Der Onlineshop von coastal.com vertreibt auch Kontaktlinsen. Nimmt Essilor gar wieder den Großhandel mit Kontaktlinsen auf?

Dazu ist derzeit nichts bekannt. 

In welcher Form sollen sich Ihrer Meinung nach die österreichischen Augenoptiker der Herausforderung Internet stellen?

Vor allem für Filialisten kann es Sinn machen einfachere Sehprodukte über einen Onlineshop als zusätzlichen Vertriebsweg zu überlegen.

Und wie sollen die traditionellen Optiker – etwa mit einer Filiale – Ihrer Ansicht nach mit dem Medium Internet umgehen?

Ich sehe für Augenoptiker unter anderem eine ausgezeichnete Chance in der Positionierung als Optometrist. Wenn man sich mit der Kompetenz eines Optometristen positioniert, wird der persönliche Kontakt zum Kunden maßgeblicher sein als die Schiene über den Internetshop. Nichtsdestotrotz kann auch ein Onlineshop eine gute Ergänzung sein. Es gibt ja auch schon Beispiele einzelner Optiker mit Onlineshops. Es ist aber die Informationen zu Produkten und Dienstleistungen über das Internet maßgeblicher und wichtiger als der Onlineshop selbst. Ein Auskommen gänzlich ohne Webauftritt ist deshalb nicht klug. In Zukunft wird es wesentlich sein, zwischen Information und Onlineverkauf eine klare Trennlinie zu setzen. So muss die Kompetenz vorhanden sein auch einfache Sehprodukte über die eigene Webpräsenz zu erklären. Andererseits muss klar kommuniziert werden, in welchen Fällen es auf jeden Fall notwendig ist zum Optometristen oder Fachoptiker zu gehen um sich vermessen zu lassen. Genau diese Trennlinie ist Essilor besonders wichtig. Und eine gemeinsame Zukunft in Partnerschaft mit den Fachoptikern.

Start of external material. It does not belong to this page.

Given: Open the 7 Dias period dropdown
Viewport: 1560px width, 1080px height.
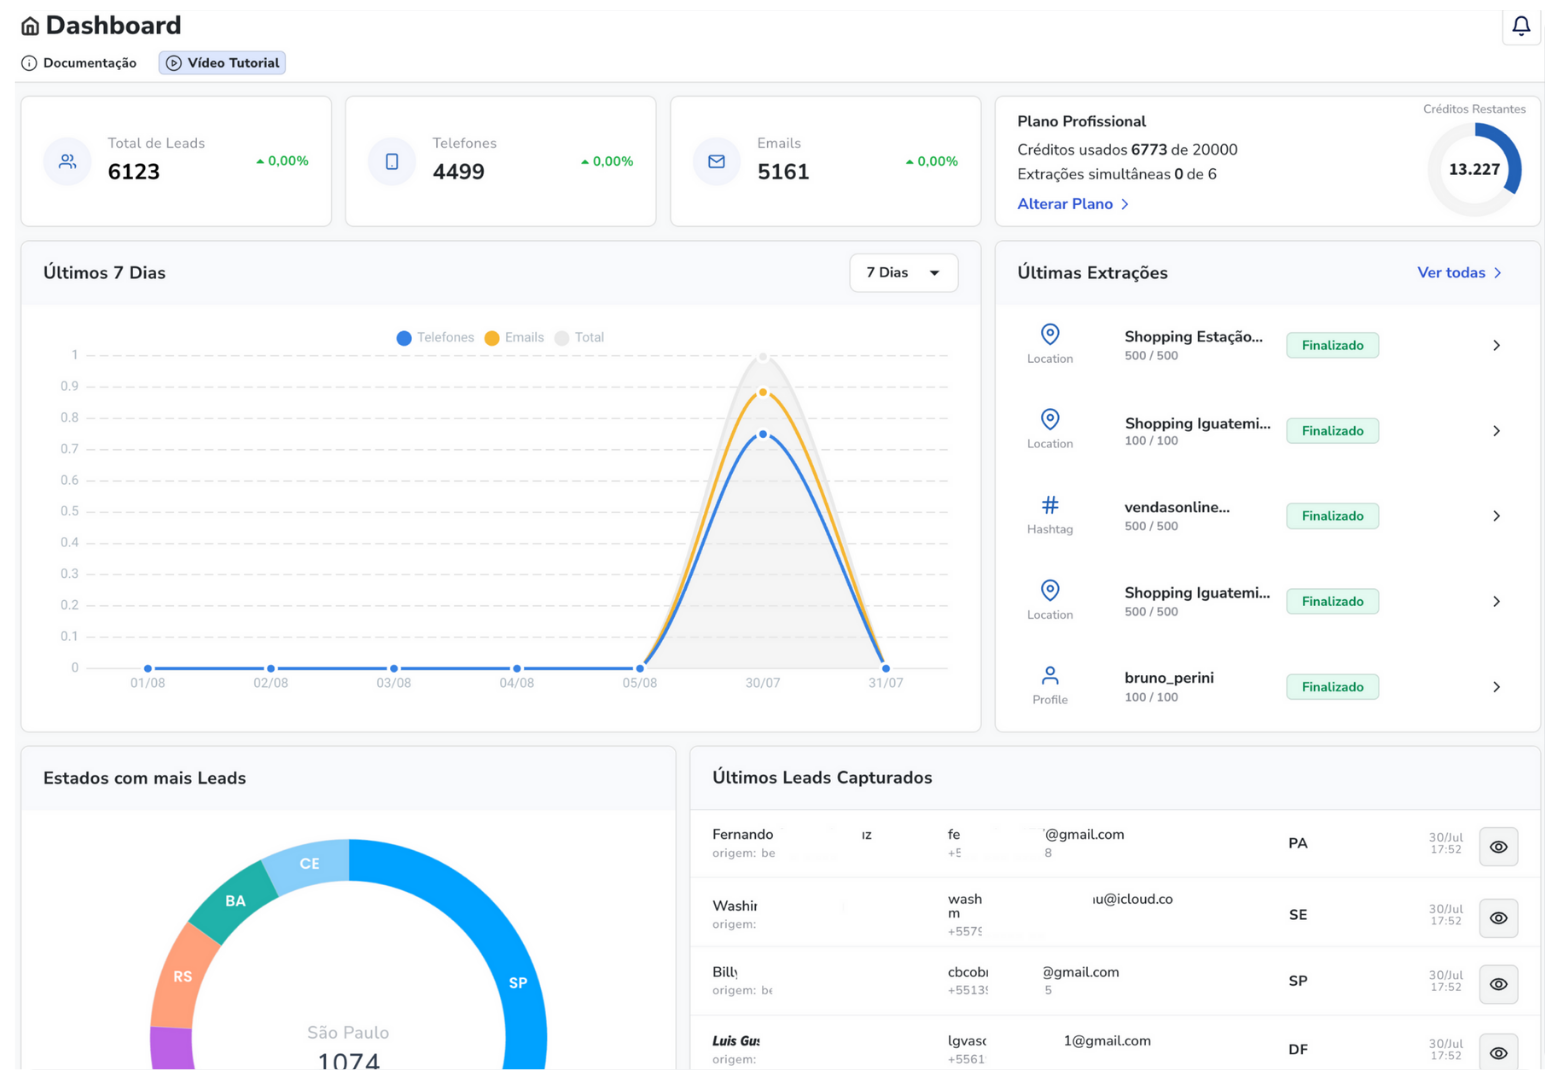Looking at the screenshot, I should tap(903, 273).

Sie denken also, dass man mit coastal.com in Österreich gemeinsam mit den Fachoptikern profitieren kann?

Wir haben mit coastal.com ganz sicher eine große Verantwortung, wie das Internet in der Fachoptik zukünftig verwendet wird und wie man die Zukunft gemeinsam mit den Fachoptikern gestalten wird. Man kann sich dem Trend der Zeit nicht verschließen. Die Herausforderung ist, die Partnerschaft mit den Fachoptikern für einen gemeinsamen Erfolg im Internet auch gemeinsam mit den Fachoptikern zu definieren.